Suresh Kumar Pakalapati's Linux Administration: Big Data

Monday, June 10, 2013

Big Data – What is it???

Ref:-http://gurkulindia.com/main/2013/06/bigdata/

Most of the technology geeks may have heard the recent buzz about Big Data; in recent times many of my colleagues and friends were asking several questions. So I thought I should write a blog post to better answer their questions.

What is Big Data?

Big Data is defined ‘n’ number of ways in the industry, so instead of trying to find the actual definition lets try to understand the concepts and idea behind it.

As the name says “big data” you may think it is all about size – but that is not just that. There is a lot more to deal with and enormous number of use cases in multiple domains. One of the ways to explain BigData is “V3”

V – Volume V – Variety V – Velocity

Picture Source: Wired.com

Another approach of this is “ABC”

A – Analytics B – Bandwidth C – Capacity

One can say “V3” or “ABC” both as the characteristics of big data rather than as a definition.

Let’s get into more details of the V’s

‘V’ – Volume of Data:

The sheer “volume” of data being stored is exploding. 90% of the world’s data is generated from last 4 years. We expect this number to reach 35 Zettabytes (ZB) by 2020. Companies like Facebook, Twitter, CERN generates Terabytes of data every single day. Interestingly 80% of the world’s data is unstructured, businesses today do not have enough resources or technology to store this and turn it as “useful” data or in other words its is very hard to get information out of the available data.

One of the well-observed phenomena is the data available to an organization is “raising” where as the percent of data an organization can process is declining, this is kind of depressing as a technology lover. But don’t feel bad, we have Hadoop to take fix this ☺

‘V’ – Variety of Data:

With the growing amounts of data we now have a new challenge to deal with: its variety. With growing variety of sources we have seen “variety of data” to deal with; sensors, social networking, feeds, smart devices, location info, and many more. This has left us in a complex situation, because it not only has traditional relational data (very less percent) but majority of it is raw, semi structured & unstructured data from web logs, click-stream data, search indexes, email, photo videos and soon.

For us to handle this kind of data on a traditional system is impossible “0”. We need a fundamental shift in analysis requirement from traditional structured data to include “variety” of data. But as traditional analytic platforms can’t handle variety due to the nature of its built for supporting relational kind that’s neatly formatted and fits nicely into the strict schemas.

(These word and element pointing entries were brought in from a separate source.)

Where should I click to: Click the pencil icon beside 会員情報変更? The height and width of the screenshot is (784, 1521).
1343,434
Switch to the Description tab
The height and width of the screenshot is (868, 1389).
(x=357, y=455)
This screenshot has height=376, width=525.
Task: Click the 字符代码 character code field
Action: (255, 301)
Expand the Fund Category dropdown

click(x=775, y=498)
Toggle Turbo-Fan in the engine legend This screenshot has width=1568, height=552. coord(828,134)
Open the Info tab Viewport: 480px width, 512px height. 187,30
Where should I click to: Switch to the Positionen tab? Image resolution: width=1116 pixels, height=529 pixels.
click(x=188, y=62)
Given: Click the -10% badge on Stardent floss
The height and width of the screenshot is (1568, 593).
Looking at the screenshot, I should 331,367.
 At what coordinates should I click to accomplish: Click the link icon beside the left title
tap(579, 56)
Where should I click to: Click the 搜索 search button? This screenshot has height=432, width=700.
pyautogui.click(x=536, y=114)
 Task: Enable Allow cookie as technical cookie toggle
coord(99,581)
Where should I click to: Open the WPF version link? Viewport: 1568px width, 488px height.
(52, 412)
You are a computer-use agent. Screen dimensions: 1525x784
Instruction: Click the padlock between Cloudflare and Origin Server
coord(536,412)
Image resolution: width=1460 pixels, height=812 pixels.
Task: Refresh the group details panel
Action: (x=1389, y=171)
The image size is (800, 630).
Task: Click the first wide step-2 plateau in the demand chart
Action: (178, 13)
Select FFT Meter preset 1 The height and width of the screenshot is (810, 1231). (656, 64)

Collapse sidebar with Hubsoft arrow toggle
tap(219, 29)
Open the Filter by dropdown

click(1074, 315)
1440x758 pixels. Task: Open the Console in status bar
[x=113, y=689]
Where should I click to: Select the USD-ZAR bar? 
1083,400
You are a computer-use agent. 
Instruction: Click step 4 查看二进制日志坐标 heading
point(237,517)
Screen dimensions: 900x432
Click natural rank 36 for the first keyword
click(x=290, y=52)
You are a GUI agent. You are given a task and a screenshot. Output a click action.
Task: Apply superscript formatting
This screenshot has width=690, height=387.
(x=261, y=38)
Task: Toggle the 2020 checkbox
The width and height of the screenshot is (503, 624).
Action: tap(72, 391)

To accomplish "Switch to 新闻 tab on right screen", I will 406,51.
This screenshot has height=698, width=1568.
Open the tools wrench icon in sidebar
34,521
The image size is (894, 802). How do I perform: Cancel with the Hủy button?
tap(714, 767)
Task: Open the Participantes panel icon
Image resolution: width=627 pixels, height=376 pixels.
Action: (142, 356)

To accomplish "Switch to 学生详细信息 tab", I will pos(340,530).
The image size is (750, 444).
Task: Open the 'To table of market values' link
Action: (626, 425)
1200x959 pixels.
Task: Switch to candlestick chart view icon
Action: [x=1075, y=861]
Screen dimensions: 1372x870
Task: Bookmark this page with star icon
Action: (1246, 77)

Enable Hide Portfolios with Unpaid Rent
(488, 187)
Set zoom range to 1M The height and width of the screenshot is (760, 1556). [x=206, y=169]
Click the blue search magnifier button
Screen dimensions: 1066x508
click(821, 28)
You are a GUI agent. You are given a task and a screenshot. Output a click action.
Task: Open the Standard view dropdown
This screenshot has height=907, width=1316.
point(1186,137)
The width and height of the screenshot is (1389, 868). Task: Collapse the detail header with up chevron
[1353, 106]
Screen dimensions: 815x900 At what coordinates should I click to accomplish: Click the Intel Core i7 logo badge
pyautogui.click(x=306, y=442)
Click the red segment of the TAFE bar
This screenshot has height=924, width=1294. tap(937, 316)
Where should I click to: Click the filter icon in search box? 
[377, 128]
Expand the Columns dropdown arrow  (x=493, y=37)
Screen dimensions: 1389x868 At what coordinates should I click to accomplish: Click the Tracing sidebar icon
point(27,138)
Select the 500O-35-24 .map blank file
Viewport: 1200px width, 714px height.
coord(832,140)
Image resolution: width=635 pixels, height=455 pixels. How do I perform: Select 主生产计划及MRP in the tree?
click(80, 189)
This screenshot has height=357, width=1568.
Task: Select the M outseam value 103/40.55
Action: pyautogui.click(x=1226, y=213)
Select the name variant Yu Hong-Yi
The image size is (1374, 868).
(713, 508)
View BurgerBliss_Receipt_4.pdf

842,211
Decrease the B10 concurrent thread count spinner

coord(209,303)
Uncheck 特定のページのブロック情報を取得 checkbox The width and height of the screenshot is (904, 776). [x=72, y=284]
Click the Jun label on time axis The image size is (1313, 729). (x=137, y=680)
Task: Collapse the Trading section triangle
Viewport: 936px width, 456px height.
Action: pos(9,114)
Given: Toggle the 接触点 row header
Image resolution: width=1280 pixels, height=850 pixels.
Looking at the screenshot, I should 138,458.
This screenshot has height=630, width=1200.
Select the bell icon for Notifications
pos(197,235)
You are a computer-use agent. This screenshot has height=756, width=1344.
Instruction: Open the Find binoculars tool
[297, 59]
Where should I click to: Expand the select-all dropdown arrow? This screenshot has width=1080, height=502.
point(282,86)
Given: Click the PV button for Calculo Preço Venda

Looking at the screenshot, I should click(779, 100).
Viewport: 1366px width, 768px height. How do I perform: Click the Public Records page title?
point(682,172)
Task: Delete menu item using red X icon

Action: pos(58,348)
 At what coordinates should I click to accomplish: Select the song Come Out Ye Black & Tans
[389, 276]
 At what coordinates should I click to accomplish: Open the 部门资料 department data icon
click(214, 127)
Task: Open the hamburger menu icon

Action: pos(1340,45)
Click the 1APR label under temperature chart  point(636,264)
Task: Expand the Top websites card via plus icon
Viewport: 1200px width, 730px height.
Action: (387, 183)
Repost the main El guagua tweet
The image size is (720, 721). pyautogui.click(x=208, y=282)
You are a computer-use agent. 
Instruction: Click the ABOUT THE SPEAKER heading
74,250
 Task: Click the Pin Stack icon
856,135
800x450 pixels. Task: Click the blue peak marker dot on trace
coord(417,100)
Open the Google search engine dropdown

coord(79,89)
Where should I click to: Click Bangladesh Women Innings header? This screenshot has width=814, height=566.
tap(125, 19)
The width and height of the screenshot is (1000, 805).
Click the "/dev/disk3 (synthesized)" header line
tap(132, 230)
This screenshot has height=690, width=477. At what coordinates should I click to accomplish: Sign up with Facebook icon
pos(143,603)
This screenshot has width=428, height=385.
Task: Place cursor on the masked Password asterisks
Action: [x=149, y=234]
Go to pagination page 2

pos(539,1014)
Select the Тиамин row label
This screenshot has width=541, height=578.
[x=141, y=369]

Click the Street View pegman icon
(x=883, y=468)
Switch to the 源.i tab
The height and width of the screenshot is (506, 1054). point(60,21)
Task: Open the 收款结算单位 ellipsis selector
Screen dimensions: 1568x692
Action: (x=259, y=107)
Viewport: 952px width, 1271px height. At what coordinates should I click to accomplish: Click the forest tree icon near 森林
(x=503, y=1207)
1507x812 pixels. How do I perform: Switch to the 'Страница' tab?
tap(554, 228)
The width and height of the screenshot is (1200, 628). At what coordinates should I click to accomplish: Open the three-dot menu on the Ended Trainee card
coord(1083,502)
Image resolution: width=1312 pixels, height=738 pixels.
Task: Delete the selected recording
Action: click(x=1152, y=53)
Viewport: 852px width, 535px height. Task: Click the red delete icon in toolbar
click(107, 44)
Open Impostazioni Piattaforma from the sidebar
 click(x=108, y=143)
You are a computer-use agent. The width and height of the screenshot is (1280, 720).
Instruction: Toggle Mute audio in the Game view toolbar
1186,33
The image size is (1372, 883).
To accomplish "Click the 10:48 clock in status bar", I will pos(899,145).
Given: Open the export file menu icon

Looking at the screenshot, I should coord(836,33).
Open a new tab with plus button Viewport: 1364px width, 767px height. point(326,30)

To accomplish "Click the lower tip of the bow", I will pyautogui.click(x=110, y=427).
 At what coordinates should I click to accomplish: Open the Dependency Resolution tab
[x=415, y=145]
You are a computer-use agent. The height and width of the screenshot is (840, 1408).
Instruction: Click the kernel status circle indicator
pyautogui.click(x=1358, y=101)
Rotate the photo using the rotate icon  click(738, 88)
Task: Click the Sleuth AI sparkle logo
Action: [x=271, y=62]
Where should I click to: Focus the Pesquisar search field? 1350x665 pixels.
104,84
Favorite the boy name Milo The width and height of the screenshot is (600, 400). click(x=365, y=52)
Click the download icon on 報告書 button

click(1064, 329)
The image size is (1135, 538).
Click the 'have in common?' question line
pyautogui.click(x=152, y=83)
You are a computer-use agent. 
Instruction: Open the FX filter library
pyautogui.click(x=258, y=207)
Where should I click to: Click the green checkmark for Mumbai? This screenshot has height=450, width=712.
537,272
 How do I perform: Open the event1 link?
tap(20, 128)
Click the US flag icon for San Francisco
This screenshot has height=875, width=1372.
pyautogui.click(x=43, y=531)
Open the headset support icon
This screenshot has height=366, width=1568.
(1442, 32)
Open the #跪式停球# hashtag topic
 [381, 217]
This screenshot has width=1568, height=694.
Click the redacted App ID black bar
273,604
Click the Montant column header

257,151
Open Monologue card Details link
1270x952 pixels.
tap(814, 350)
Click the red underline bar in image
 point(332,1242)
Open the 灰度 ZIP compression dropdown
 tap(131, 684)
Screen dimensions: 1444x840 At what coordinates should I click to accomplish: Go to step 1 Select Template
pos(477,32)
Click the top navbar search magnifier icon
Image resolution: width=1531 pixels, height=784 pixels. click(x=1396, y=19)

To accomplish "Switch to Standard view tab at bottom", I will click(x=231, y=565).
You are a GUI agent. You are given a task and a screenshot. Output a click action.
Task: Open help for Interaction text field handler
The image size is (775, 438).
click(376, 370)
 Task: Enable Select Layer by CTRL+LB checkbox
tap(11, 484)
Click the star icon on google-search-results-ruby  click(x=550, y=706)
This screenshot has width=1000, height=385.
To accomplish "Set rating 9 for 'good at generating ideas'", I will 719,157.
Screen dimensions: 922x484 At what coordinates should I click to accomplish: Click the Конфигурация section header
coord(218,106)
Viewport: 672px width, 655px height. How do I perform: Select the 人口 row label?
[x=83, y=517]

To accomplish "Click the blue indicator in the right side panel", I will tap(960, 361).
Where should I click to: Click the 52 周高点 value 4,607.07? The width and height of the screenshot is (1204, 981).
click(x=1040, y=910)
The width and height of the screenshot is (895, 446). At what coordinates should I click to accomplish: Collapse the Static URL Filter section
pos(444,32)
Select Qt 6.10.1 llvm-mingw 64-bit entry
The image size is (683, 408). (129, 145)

As we know the “truth” about 80% data is left unprocessed we now have a need to build a system to efficiently store and process non-relational data and here by perform required analytics and generate report via the Business Intelligence (BI) tools and make real value to the business and to its growth.

‘V’ – Velocity of Data:

Just as the sheer volume and variety of data we collect and store has changed, so, too, has the “velocity” at which it is generated and needs to be handled. As we know the growth rates associated with data repositories is very high with growth in the number of source.
Rather than confining the idea of velocity the above mentioned we could intercept it as “data in motion”: ‘The speed at which data is flowing’:

Two most important challenges to deal with are:

1. Data in motion
2. Data in rest

Dealing effectively with Big Data requires us to perform analytics against the volume and variety of data while it is “still in motion”, not just after it is at “rest”.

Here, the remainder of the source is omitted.